OpenVZ has implemented a system called beancounters to address these factors. In the following pages, we'll have a look at how this and other methods are combined to achieve isolation and efficient resource management.



Beancounters

Current day resource management in Linux is certainly adequate for management of a conventional operating system, but when trying to provide limited resource sets for contained groups of processes, it falls a bit short. Of these resources, memory is the most notable, so an important task is to keep track of the amount of pages each process is allowed to use.

For this reason, OpenVZ has implemented an addition to the kernel called beancounters (BC). These kernel-level objects keep track of the resources available and can notify the kernel of user space processes that are overstepping their boundaries.

Since containers are no more than groups of processes, actual allocation of memory and other resources requires no large changes. However, upon creation of a new container, an "init" process is made for it. Readers familiar with Linux-based systems will recognize this process as the proverbial mother of all processes, and in containers it is no different. Upon creation, the process is assigned to a beancounter object by the OpenVZ software. As a result, each of its child processes is bound to it. From that point on, the BC controls the maximum amount of resources available to that container.

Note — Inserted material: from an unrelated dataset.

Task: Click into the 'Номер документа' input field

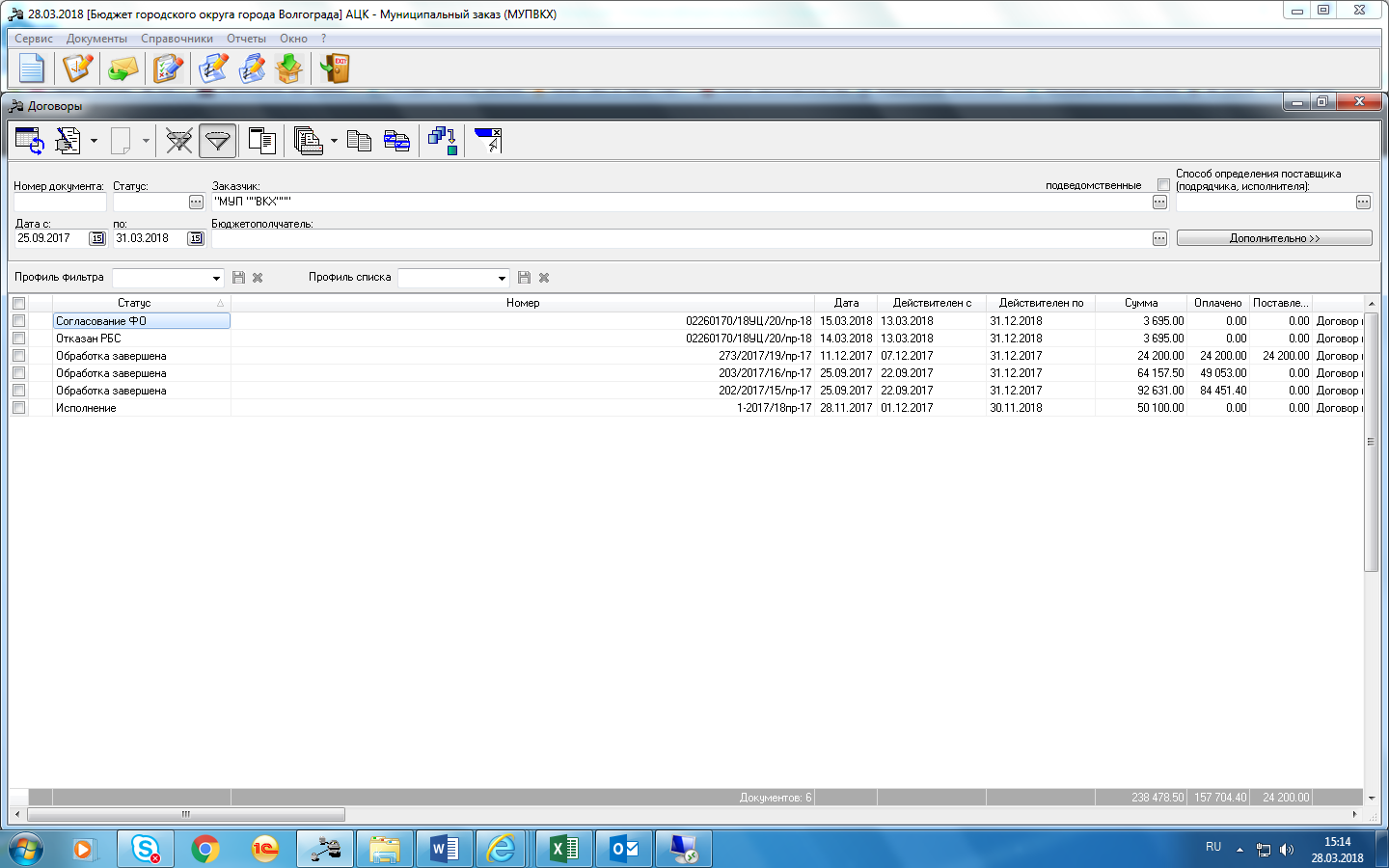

Think of the BC as containing a sort of table, of which the columns contain the resources currently held, the maximum of resources held during the session and a barrier value, at which the BC will send a warning to the kernel to stop allocating resources. Furthermore, an absolute limit for moments of burst usage and the number of failed allocations due to a shortage of still available resources can be tracked. The rows, in turn, contain the different types of resources the BC can keep track of, including but not limited to:

  • the user memory
  • network buffers
  • # of tasks
  • # of files
  • # of sockets
  • # of file locks

We're able to see the current status of beancounters for each existing container by outputting the contents of /proc/user_beancounters

We'll try to cover the actual accounting of some types of resources as short and as clear as possible.

Memory accounting

Accounting of memory is divided into several parts and discussing all of them would fill up several pages. The following paragraphs dip into the logic behind the system a bit more deeply, and discuss some of the challenges faced in allocating memory to several containers while showing examples of how beancounters can be put to use in a container-based environment.

Virtual Memory Area lengths:

Processes can make requests for extra memory pages, without necessarily putting them to use immediately or even using them at all. Instead of receiving the full amount on the physical RAM, it is given an amount of "virtual" pages, so that only the number of pages actually used are loaded into the RAM, while "empty" pages remain free for other processes to use.

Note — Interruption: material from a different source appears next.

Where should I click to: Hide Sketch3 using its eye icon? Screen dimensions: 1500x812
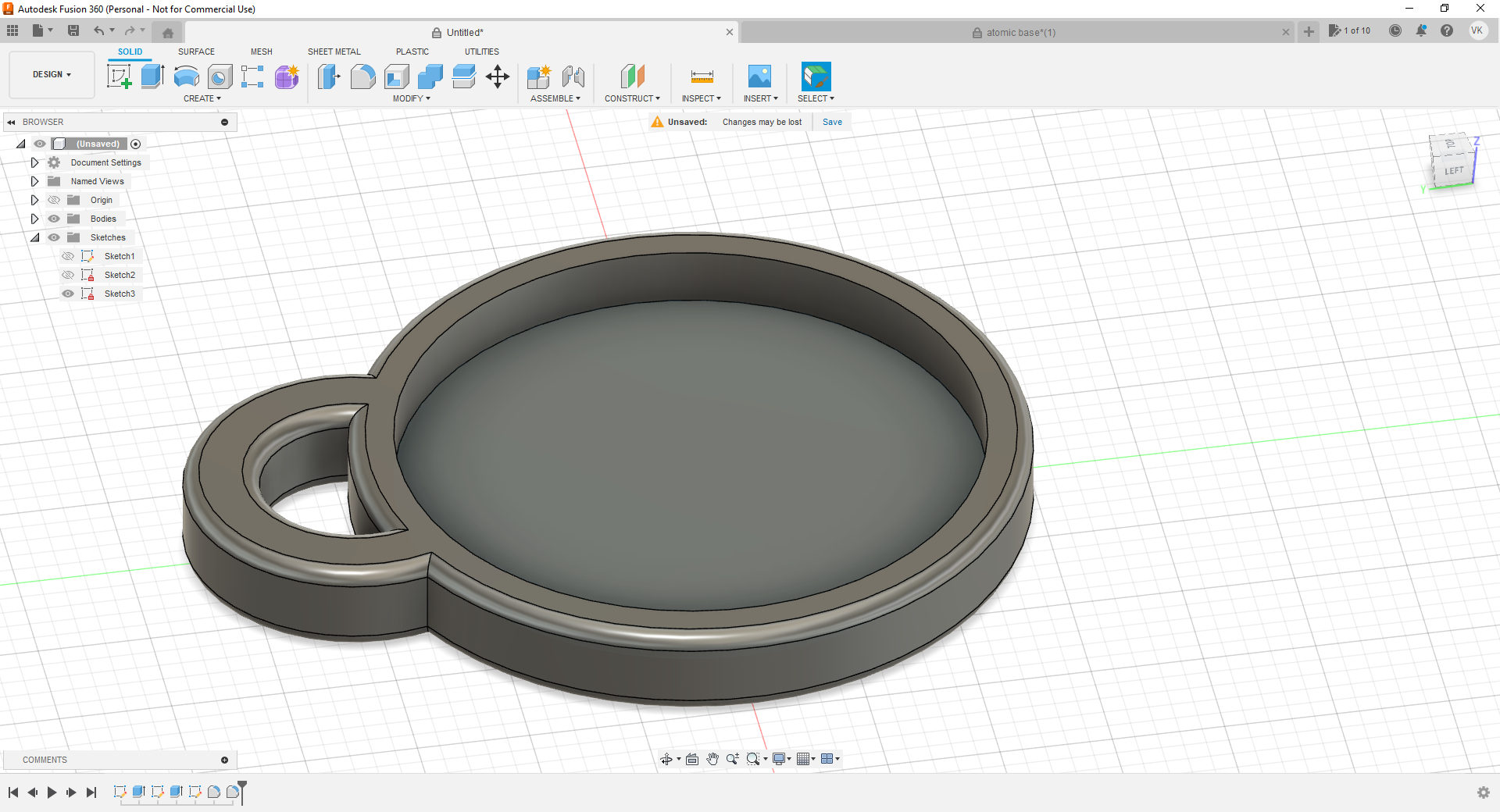[x=68, y=294]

This way, each process works with the impression that the full amount of virtual pages is always available, and even though it isn't currently using the free pages, it can do so in the future if the need arises. The issue here is that the total amount of virtual memory for all processes is usually much larger than what is available in the RAM.

When a lot of processes start actually using most of their virtual pages, the RAM might not suffice, and will need to swap certain data to the first available storage space to make room: the hard disk. As the hard disk is a much slower medium, this is a situation to avoid, especially when many users need to make use of the same system. One user could technically put all the others out of business by starting up some processes that are able to fill up the entirety of the physical RAM.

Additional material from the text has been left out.